Input records -
______
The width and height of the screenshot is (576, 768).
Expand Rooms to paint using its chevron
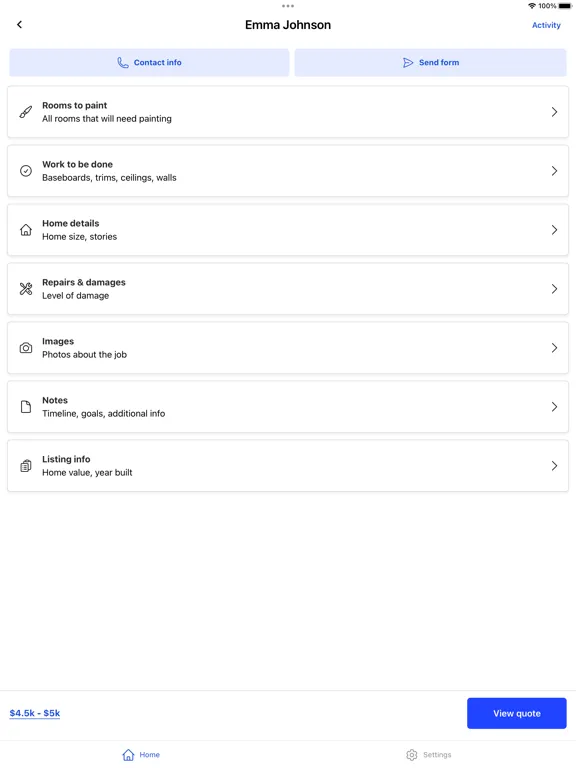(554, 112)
______
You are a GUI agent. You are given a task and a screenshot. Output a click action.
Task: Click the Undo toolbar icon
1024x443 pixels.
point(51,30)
______
Assignment - Say how many lines in the records hold the word "screenshot", giving the number by itself.

Expected answer - 2